Ini Penjelasan Sri Mulyani soal Utang Jatuh Tempo Rp800 Triliun di 2025
JAKARTA, iNews.id - Menteri Keuangan (Menkeu) Sri Mulyani menjelaskan terkait pembayaran utang jatuh tempo sebesar Rp800 triliun pada 2025. Hal ini sekaligus menanggapi permintaan penjelasan dari Wakil Ketua Komisi XI DPR, Dolfie OFP perihal besaran utang tersebut.

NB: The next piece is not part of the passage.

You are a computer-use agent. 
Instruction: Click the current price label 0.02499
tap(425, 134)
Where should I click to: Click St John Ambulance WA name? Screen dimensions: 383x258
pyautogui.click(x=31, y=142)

"Tadi mendengar penjelasan Bu Menteri tadi ada profil jatuh tempo, kalau kita hitung jatuh tempo 2025 itu Rp800 triliun, 2026 Rp800 triliun, 2027 Rp802 triliun, 2028 Rp228,719 triliun, 2029 Rp662 triliun. Jadi, kalau dihitung 5 tahun ke depan itu yang jatuh tempo itu Rp3.783 triliun," ujar Dolfie dalam Rapat Kerja Komisi XI DPR, Kamis (6/6/2024).
Dalam penjelasannya, Sri Mulyani mengatakan, utang jatuh tempo yang besar pada 2025-2027 tidak menjadi masalah selama persepsi APBN dan ekonomi serta politik Indonesia tetap sama.
Dia menuturkan, jika surat utang RI tidak jatuh tempo, maka surat utang yang dipegang akan revolving. Namun, jika kondisi stabilitas terganggu, pemegang surat utang RI bisa melepasnya dan kabur dari Indonesia.
"Sehingga jatuh tempo yang terlihat di sini 2025, 2026, 2027 yang kelihatan tinggi itu tidak menjadi masalah selama persepsi terhadap APBN, kebijakan fiskal, ekonomi dan politik tetap sama," kata Sri Mulyani.
Sri Mulyani mengingatkan bahwa tingginya pembayaran jatuh tempo utang disebabkan oleh pandemi Covid-19. Saat itu Indonesia membutuhkan hampir Rp1.000 triliun tambahan belanja, saat penerimaan negara turun 19 persen karena aktivitas ekonomi berhenti.
"Jadi, kalau tahun 2020, maksimal jatuh tempo dari pandemi kita itu semuanya di 7 tahun dan sekarang konsentrasi di 3 tahun terakhir 2025, 2026 dan 2027, sebagian di 2028 tahun. Nah inilah yang kemudian menimbulkan persepsi kok banyak sekali utang numpuk," ucapnya.
Menkeu juga menegaskan hal ini karena biaya pandemi dan ini merupakan bagian dari skema burden sharing.
"Itu biaya pandemi berdasarkan agreement antara kita dan BI untuk lakukan burden sharing agar agar neraca BI baik, fiskalnya tetap kredibel, politik juga acceptable, kita sepakati instrumen itu," tuturnya.